§ **PROBLÈME À RÉSOUDRE**
Renvoyez mot pour mot le passage du texte fourni qui va de « - l’Eglise catholique, avec » à « commun des associations. ».

On aboutit donc, pour résumer, dans les relations Eglises-Etat en Espagne, à une véritable situation tripartite :

- l’Eglise catholique, avec laquelle les relations sont régies par un traité international, et dont la présence est évidemment nettement plus marquée dans la vie quotidienne ;
- les trois religions avec lesquelles l’Etat a signé des accords de coopération ;
- les autres confessions, qui sont régies par le droit commun des associations.

Deux problèmes principaux se posent ici.
D’une part, les restrictions imposée par l’article 7 de la LOLR pour la signature d’accords sont elles légitimes ? La multiplication des groupes entraînée par l’octroi de la liberté religieuse a certes rendu nécessaire la mise en place de conditions d’accès à ce régime. Mais respectent-elles l’impartialité ? Certes, elles sont de nature sociologique et non référées, dans la forme des accords envisagés, au contenu des confessions. L’analyse des débats parlementaires montre d’ailleurs qu’on a éliminé du texte de loi la formule « coopération en tenant compte des caractéristiques propres à chaque confession ». Mais, d’autre part, il parait arbitraire de laisser l’Etat décider quelles confessions religieuses sont bien implantées. Certains groupes, installés depuis peu du fait du caractère récent de la liberté religieuse, ont l’impossibilité de répondre au critère numéraire comme à celui de notoriété. Les grandes religions minoritaires peuvent elles-mêmes connaître le premier problème, alors que leur enracinement dans l’histoire de l’Espagne n’est pas discutable.

[Enregistrements conservés]
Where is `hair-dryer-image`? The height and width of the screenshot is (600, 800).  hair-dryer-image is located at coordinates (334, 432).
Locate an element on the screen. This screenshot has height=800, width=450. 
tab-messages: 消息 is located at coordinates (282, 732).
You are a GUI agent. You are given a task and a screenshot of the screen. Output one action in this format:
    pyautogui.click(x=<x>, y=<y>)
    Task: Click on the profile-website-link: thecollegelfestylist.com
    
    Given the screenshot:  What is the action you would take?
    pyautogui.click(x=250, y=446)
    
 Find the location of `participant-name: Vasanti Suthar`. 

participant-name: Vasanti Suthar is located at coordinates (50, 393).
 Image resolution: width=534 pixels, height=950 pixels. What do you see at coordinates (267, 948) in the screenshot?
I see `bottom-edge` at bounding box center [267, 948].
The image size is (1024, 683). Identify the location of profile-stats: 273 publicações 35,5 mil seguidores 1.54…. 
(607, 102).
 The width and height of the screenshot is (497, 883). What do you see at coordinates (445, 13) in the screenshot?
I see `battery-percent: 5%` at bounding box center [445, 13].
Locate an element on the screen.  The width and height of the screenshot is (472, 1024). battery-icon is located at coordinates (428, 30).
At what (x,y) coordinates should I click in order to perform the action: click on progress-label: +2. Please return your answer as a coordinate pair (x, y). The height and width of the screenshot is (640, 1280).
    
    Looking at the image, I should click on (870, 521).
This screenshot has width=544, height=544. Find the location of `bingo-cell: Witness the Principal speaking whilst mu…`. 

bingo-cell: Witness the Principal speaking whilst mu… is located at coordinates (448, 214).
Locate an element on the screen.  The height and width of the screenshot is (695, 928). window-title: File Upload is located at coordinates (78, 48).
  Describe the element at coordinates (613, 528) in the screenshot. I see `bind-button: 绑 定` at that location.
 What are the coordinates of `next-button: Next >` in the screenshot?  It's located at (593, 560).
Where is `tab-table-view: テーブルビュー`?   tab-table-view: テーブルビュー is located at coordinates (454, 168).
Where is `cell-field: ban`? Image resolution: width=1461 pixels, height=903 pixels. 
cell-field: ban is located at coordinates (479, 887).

§ **RÉPONSE ATTENDUE**
- l’Eglise catholique, avec laquelle les relations sont régies par un traité international, et dont la présence est évidemment nettement plus marquée dans la vie quotidienne ;
- les trois religions avec lesquelles l’Etat a signé des accords de coopération ;
- les autres confessions, qui sont régies par le droit commun des associations.